The remains of at least 10 buildings remain on the former village site; most of them were constructed between 1890 and 1930 by the Tahawus Club. Only one of the buildings still standing on the site dates from the years when the old mining village of Adirondac was in operation, along with the remnants of the McIntyre Blast Furnace (built 1854). The furnace site has recently been cleared, and the furnace stack stabilized and cleaned. This was done as part of the Tahawus Tract project undertaken by the Open Space Institute which purchased the area in August 2003. Also, as part of a grant given for area cleanup and historic preservation, the old MacNaughton Cottage (built in 1845, one of the approximately ten remaining buildings) underwent restoration. This was the house that Vice President Theodore Roosevelt stayed in during his hike to Mount Marcy when he received news of President William McKinley being close to death after being shot in Buffalo, New York on September 6, 1901. No buildings are known to remain at the latter community of Tahawus along Sanford Lake, including the mines.

==Geography==
Tahawus is also a name sometimes used for Mount Marcy, the highest peak in New York, located outside of the town. However, the name was likely never used by the aboriginal peoples of the area to refer to the mountain, and its meaning, "Cloud-Splitter", may have no roots in any language.

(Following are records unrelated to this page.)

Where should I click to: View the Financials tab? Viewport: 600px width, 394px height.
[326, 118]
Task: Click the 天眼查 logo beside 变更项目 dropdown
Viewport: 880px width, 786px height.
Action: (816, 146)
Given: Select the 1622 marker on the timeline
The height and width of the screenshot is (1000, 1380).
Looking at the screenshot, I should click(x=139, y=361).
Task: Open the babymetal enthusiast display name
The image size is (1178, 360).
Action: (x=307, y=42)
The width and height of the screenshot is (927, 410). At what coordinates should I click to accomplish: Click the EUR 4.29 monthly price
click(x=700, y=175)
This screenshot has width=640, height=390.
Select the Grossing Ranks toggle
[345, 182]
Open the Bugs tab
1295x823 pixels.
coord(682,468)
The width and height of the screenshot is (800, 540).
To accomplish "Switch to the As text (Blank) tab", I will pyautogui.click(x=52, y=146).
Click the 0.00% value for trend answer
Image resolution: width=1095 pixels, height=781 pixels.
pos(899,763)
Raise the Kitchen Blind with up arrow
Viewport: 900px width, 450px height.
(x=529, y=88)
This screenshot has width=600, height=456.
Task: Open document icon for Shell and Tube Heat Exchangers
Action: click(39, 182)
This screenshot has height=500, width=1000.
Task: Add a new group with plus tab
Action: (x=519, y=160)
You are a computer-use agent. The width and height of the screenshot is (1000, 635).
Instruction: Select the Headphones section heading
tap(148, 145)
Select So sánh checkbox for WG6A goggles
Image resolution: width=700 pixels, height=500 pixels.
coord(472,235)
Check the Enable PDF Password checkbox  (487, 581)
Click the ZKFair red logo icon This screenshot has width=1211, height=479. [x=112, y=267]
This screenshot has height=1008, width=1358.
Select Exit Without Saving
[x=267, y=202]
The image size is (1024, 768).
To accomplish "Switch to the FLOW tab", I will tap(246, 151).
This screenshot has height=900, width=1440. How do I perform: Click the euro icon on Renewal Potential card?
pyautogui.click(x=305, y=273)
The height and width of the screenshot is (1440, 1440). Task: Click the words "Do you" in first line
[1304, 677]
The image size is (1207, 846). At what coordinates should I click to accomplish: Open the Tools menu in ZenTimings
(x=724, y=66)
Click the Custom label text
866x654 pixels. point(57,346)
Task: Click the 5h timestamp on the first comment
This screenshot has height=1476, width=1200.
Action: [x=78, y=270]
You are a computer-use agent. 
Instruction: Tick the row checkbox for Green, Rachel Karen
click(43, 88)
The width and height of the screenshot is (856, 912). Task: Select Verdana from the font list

Located within the Tahawus tract is Henderson Lake, a 450 acre lake which serves as the true source of the Hudson River. Tahawus also contains Mount Adams and several minor Adirondack peaks. According to the Adirondack Park Agency, wildlife in the tract include "bears, deer, loons, coyotes, foxes...and the elusive Pine Marten".

=== Transportation ===
Only one county-maintained highway passes through Tahawus, Essex County Route 25, better known as Tahawus Road. CR 25 brings drivers northward to Henderson Lake. It connects with New York State Route 28N approximately south of the town.